At a function at the presidential guesthouse in Pretoria a few years before, I noticed they even accompanied the president to the toilet when he needed a comfort break.
Besides being a bully pulpit, convoys also suggest something far more pernicious: that leaders are above the law, and that they do not have to keep to the dictates of being punctual and timeous or driving at the speed limit.
To be honest, as a citizen, I profoundly detest convoys. They suggest an "us" and "them" distinction between leaders and the led that I thought the ANC would steer away from as a movement of the people. Years ago while visiting Harare in Zimbabwe, I had been aghast when Robert Mugabe's screaming convoy brought the capital's afternoon traffic to a dead stop as soldiers pushed drivers and commuters to a halt.
"That will never happen in my country," I thought naively. Well, it did. And, clearly, President Cyril Ramaphosa has caught the bug. That convoy on the highway last week was his, and I do hope he will drop it as a visible part of the new dawn which promises a return to servant leadership.
Besides being a bully pulpit, convoys also suggest something far more pernicious: that leaders are above the law, and that they do not have to keep to the dictates of being punctual and timeous or driving at the speed limit.
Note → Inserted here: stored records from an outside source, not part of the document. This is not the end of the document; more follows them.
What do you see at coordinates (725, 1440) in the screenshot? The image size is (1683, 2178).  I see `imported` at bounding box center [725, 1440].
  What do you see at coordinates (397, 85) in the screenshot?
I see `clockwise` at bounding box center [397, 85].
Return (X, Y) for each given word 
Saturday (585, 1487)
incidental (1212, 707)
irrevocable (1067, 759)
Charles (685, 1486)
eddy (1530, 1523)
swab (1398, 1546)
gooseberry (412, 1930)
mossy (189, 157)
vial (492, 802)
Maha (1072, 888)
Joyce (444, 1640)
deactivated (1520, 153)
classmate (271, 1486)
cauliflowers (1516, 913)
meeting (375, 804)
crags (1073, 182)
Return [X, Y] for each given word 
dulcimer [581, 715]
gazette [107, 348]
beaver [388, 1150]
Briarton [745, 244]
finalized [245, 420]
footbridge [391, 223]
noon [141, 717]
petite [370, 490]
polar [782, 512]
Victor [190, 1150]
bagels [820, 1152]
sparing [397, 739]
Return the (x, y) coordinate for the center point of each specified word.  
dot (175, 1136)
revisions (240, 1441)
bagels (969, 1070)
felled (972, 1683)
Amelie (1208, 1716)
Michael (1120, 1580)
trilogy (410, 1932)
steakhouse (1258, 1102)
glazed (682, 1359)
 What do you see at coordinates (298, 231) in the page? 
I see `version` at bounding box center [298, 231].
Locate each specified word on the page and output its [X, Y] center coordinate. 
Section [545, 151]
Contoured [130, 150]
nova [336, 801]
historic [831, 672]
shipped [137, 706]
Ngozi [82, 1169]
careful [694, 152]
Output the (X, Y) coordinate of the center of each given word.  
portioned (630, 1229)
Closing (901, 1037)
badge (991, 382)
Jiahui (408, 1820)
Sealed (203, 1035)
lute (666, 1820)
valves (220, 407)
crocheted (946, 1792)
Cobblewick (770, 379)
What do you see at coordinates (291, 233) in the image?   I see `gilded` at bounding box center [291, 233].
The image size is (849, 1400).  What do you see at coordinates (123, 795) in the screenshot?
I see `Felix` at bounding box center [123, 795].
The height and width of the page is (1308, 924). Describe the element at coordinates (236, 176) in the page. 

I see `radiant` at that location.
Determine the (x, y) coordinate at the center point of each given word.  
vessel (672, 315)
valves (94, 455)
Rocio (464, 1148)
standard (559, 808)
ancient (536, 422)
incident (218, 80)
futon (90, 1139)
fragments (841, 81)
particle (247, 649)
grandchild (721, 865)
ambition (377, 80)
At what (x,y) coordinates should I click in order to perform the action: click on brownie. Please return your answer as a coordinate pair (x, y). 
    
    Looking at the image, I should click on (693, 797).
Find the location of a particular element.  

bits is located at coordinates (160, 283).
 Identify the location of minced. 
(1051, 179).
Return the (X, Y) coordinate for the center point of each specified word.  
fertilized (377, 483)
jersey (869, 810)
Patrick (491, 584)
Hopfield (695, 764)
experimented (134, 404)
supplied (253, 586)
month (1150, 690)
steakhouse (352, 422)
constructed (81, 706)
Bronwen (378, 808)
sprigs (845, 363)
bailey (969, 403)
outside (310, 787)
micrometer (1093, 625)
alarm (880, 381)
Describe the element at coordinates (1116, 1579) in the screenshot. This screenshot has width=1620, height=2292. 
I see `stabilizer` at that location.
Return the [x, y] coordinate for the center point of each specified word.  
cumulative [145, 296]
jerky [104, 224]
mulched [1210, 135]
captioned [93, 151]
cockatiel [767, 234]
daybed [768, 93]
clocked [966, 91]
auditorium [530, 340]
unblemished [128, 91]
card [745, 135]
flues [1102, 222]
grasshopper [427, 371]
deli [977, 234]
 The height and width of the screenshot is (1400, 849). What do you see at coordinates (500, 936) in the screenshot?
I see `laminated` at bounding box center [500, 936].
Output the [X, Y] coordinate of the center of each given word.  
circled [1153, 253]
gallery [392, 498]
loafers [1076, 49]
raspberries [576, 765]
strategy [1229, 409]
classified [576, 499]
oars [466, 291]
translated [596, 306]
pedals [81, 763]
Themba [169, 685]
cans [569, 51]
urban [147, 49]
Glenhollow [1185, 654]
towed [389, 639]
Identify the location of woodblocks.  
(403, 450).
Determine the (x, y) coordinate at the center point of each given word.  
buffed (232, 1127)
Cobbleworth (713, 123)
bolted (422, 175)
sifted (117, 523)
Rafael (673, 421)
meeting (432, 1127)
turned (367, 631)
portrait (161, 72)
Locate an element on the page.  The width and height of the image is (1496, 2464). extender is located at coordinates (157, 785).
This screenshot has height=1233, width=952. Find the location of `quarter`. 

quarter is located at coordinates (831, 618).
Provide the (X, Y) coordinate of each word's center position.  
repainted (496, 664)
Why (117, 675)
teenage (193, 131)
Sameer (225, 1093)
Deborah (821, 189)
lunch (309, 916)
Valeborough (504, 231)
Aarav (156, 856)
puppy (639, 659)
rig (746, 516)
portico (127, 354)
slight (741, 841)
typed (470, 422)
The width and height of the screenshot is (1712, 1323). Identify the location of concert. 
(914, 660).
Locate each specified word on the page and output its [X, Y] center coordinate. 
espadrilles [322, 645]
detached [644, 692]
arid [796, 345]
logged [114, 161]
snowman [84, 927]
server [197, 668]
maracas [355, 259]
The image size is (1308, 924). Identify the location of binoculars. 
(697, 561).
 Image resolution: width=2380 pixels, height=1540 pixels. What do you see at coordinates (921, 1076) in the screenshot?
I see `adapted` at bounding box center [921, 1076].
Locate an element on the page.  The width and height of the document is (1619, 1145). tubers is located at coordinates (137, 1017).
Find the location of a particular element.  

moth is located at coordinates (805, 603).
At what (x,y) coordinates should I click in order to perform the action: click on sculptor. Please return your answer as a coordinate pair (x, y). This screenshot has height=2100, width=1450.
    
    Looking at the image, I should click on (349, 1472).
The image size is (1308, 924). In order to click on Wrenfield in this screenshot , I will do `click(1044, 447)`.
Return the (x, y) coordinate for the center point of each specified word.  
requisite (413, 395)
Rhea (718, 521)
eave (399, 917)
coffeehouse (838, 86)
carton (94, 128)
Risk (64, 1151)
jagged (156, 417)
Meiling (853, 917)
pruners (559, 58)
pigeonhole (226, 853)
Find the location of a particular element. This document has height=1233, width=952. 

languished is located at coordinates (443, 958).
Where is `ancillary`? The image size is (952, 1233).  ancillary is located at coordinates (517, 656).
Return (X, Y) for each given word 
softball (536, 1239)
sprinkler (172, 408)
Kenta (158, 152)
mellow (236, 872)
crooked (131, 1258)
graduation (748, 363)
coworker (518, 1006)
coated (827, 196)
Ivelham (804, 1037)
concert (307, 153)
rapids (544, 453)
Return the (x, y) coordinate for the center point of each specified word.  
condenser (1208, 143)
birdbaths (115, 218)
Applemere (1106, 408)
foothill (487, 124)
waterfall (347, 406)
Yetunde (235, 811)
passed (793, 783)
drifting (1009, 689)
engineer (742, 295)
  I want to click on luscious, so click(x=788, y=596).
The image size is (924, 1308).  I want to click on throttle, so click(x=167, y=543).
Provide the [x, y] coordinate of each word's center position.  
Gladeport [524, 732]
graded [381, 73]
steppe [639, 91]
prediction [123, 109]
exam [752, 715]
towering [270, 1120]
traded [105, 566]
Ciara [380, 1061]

It also means that they begin to live in an echo chamber, never exposed to the inefficiencies imposed on all of us through poor transport planning and policies.
With the convoys come the bodyguards (each car has at least an occupant or two and they all become security detail) – and there is every danger that the bodyguards don't protect you from danger but insulate you from your people.
When there are so many flunkies around, they tell you what you want to hear, and so "the people" become an abstract or a thing you fly past as the blue lights whirr.
Drop the convoys, Mr President – and perhaps try flying commercial too. It will win you massive kudos, but also open you up to the conversations of the ordinary – to the voice of your people.